Today was our last full day in the Amazon Rainforest! We all had to wake up super early for our next tour! Our group traveled to a place called Sani Isla, which was located on a tributary of the Napo River. We got to the dock and had to walk twenty minutes down a boardwalk. This boardwalk was very interesting, because most of it was located over a swamp. We got to see more bizarre and interesting plants on our way to our next destination. We finally got to this dock, which was located on a black water river. We were separated into two paddling canoes and we continued our trek through the forest.
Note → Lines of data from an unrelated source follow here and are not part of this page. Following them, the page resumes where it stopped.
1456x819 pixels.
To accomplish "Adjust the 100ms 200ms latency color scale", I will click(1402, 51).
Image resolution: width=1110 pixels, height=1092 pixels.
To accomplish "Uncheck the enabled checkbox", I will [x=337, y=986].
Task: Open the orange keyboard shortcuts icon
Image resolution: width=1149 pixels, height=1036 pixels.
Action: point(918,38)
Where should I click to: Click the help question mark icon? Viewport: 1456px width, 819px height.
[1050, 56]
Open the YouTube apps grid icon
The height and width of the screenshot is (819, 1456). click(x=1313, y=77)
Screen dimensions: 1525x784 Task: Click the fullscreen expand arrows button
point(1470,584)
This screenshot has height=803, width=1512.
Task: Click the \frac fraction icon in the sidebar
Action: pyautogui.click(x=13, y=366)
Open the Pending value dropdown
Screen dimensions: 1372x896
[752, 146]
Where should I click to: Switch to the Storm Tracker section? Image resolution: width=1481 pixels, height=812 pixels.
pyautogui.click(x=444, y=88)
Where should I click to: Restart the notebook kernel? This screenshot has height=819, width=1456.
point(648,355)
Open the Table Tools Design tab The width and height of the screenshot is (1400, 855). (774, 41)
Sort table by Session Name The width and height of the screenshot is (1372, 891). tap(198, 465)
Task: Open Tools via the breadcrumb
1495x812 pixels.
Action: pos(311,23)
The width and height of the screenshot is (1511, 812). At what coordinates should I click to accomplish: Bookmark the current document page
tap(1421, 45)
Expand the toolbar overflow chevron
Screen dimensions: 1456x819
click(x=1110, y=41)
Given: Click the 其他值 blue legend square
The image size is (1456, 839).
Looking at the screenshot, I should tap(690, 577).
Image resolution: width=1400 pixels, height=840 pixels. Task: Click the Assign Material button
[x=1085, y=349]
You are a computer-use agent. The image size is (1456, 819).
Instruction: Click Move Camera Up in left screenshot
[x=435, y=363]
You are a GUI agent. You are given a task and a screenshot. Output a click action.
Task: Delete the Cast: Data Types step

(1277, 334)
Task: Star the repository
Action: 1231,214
Hoatzins were everywhere!! There were many interesting birds including the crème colored woodpecker and the anhinga.
We went on a river tour before the canopy adventure!
Paddling through the freshwater mangroves.
We went into these narrow passages within these floating vegetated islands to another dock located in a primary forest. We got out of the boat by the shoreline and took a long walk to this massive tree!!! This seba tree was massive and had a large stair case built right next to it. We climbed the stair case to a canopy platform on top of the tree. The sight was amazing!!! There were rare birds everywhere. One could easily see around 300 species of birds within a half a day! There were euphonias, toucans, aracaris, very colorful tanagers, and macaws everywhere!! There was even a resident greater potoo, who pretended to be a tree branch the whole time we were there. There were many paradise tanagers hopping along the tree, so we got very good views of the bird species. Many aracaris landed above us and were looking around the landscape. The view of the entire primary forest was astounding!! We even saw capuchin and red howler monkeys in the surrounding trees. This was one of my favorite excursions! When we headed back to the Manatee, we took a few stops to look at many bats hanging on the trees and a large amount of butterflies flying everywhere. We saw squirrel monkeys swinging and playing in the trees above our boat. The young monkeys were very curious, and so we got many good views of this species. We made it back to the Manatee safely and had a small rest.
Stairs leading to the canopy platform.
Many banded aracari!
The second canoe on our tour!
A cool looking butterfly!
After lunch, we docked on land for our final tour! We took a tour van and a truck to a preserve called Limoncocha. This area was supposed to have a high population of caiman in the area. We started our boat tour following a large caiman from a distance. This creature was very large and was not bothered by our boat. When we traveled along the shoreline, we saw large populations of hoatzins sitting on branches and looking at us. There was a large group of squirrel monkeys playing in the trees along the lake, which was interesting to view. We moved to the other side of the lake and we saw many unusual birds such as the limpkin, wattled jacana, snail kite, capped heron, and cattle egret. The jacana were everywhere and it was interesting seeing their large feet when they were walking amongst the floating vegetation. There was a small family of very large red howler monkeys resting in the trees and they moved on when they viewed us for a while. Around sunset, there were many bat species! Bats were all over the place! We were using flashlights to find caiman and we attracted a lot of insects. Hundreds of bats were flying by the lights to capture the insects. We saw some caiman at a distance, but they always liked to hide in the floating vegetation islands in the preserve. We did see two caiman on this tour! We traveled back to the shore and took a small bathroom break before we headed to the Manatee again. We saw huge snails crawl up the tree, which was very interesting to view. The rest of the night was spent star gazing and relaxing on the boat. This was our last full tour day. Tomorrow, my Dad and I would be heading back to Coca and Quito and catch a flight back to the United States!